The federal student loan program has received considerable criticism in recent months stemming from media reports claiming that the system is “broken.” For instance, Maclean’s reported that two thirds of applicants are being denied the student loan disability assistance program even if they receive disability support from their provincial government.

Critics have also drawn attention to the program’s interest rates and alleged poor customer service and communication. Some borrowers have been forced to file freedom of information requests to get information about their own loans. Others brought complaints directly to their MPs after not being able to resolve them directly with the program. This has lead to critics calling for a student loan ombudsperson.

Solberg’s review was announced in the 2007 federal budget. Although critics feared that the scope was too narrow — addressing only bureaucratic efficiencies — it seems that through consultations it has heard about problems with everything from costs to ineffective programs.

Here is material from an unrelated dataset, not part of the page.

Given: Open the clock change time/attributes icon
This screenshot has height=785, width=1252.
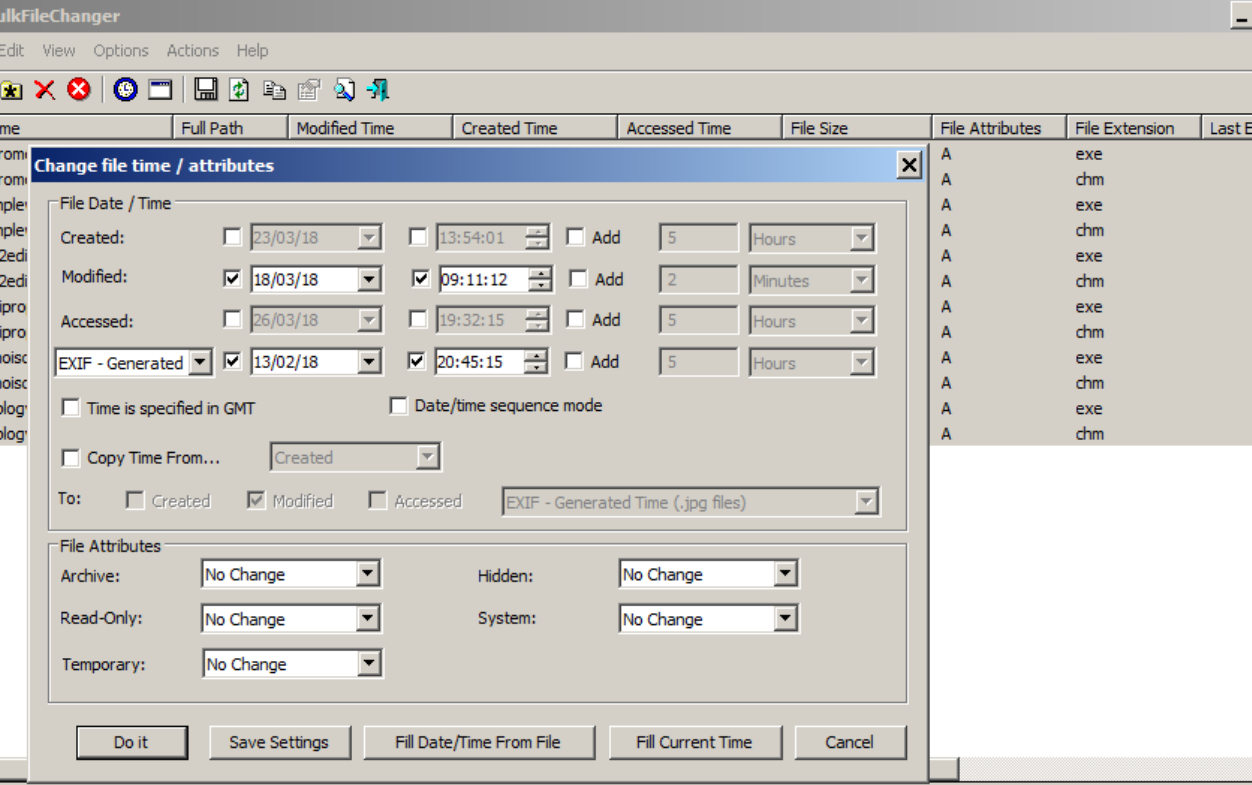Looking at the screenshot, I should coord(125,90).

“I think there is a pretty good chance that the government will reduce the interest rate on student loans,” said Ian Boyko, campaigns coordinator for the Canadian Federation of Students. While Boyko believes that reducing the interest rate would alleviate pressure on borrowers, he is hesitant to applaud the move. “We wouldn’t consider that as a significant attack on student debt.”

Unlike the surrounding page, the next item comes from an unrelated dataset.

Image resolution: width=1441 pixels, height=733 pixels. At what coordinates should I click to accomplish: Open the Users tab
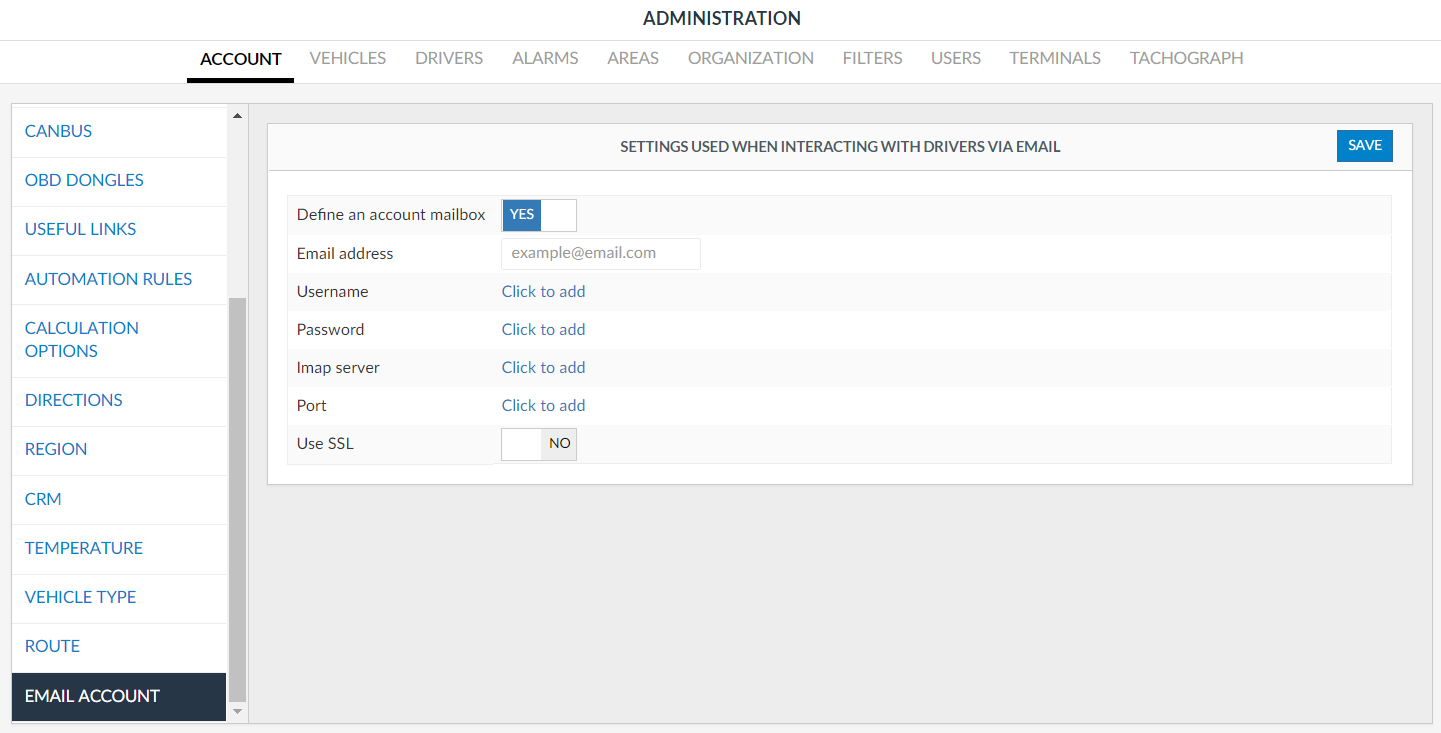tap(955, 58)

The CFS has been lobbying the government to launch a federal system of needs-based grants. The organization argues that it is the upfront costs of education that prevents young people from accessing post-secondary. “There is a certain sticker shock, or debt aversion, that many families experience,” said Boyko.

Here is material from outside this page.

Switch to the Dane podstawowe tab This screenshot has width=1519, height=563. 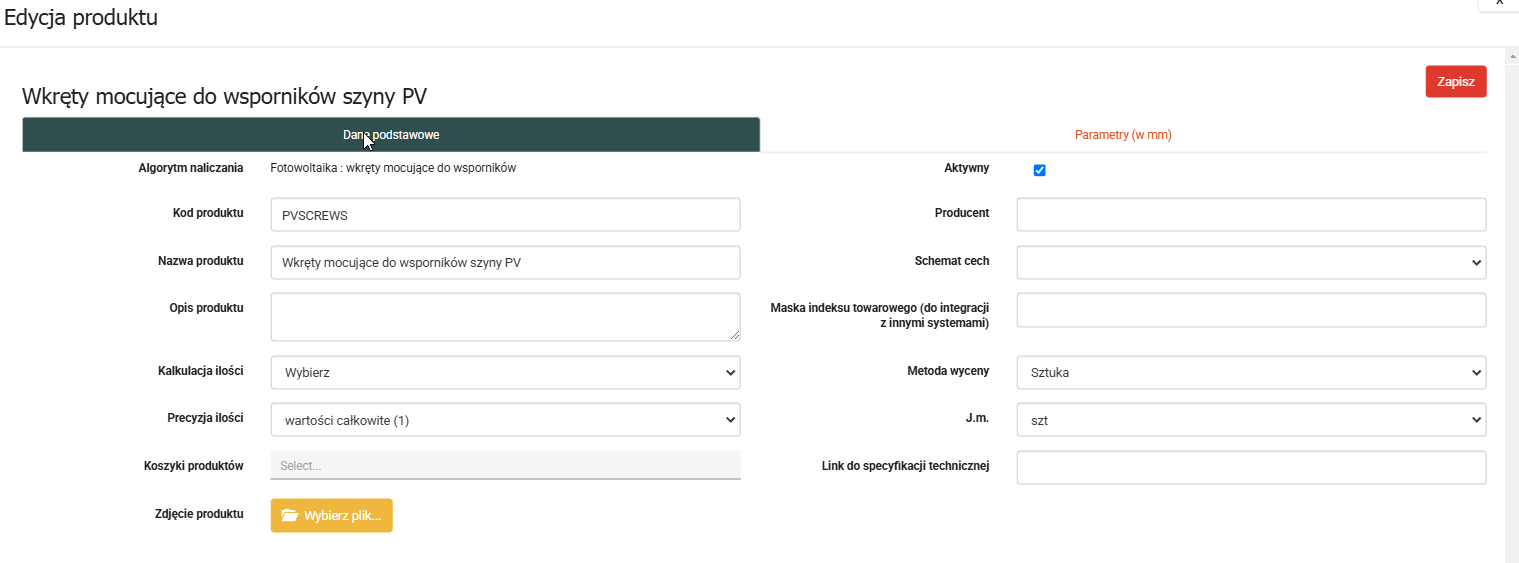[391, 135]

This sentiment is also behind the CFS’ position on the Canadian Millennium Scholarship Foundation. The mandate of the foundation that awards federal scholarships and bursaries is set to expire in 2009 and an announcement about its fate is expected on February 26.
The foundation has distributed half a million bursaries and scholarships worth about $2.2 billion since 2000. $325 million is disbursed annually.

The CFS has long opposed the foundation, accusing it of being unaccountable to taxpayers because of its status as a private foundation. They have urged the government to replace the foundation with a government-run, needs-based grant program.

Denise Savoie, NDP post-secondary education critic, called the foundation a “fundamentally flawed vehicle for delivering financial aid” in a January open letter to Minister Solberg. She explained in an interview that regardless of the fate of the foundation, it’s crucial that the funding stay in some kind of grant system.

Many other student groups have urged the government to extend the foundation’s mandate. The Canadian Association of Student Associations says students are concerned about the “looming $350 million hole in Canada’s financial aid system.” The government should commit to the future funding of the Foundation, which significantly affects accessibility to post-secondary education, according to the group.

Although the Coalition for Student Loan Fairness does not have a position regarding the Canada Millennium Foundation, Benedict cautions that rolling the program into the Canada Student Loan Program could be dangerous. “We have serious questions about the ability of the Canada Student Loan Program to even manage the programs it has effectively,” he said.

Although relief may be coming for borrowers, further increases in transfer payments to provinces to fund universities and colleges are not expected. “We know that the $800 million they announced last year is coming,” said Savoie. “There will no further announcements.”

Boyko acknowledged that the $800 million was substantial but cautioned that a framework was necessary to ensure that the transfer payments actually go to post-secondary education, not other provincial projects.

Savoie is also concerned about the possibility of changes to research and development funding. “I’ve been hearing from quite a lot of people – not just universities – that they are concerned about the way research is going,” she said. “We have to find a way to ensure that research funding doesn’t just go to an organization that happened to agree with the ideology of the government.”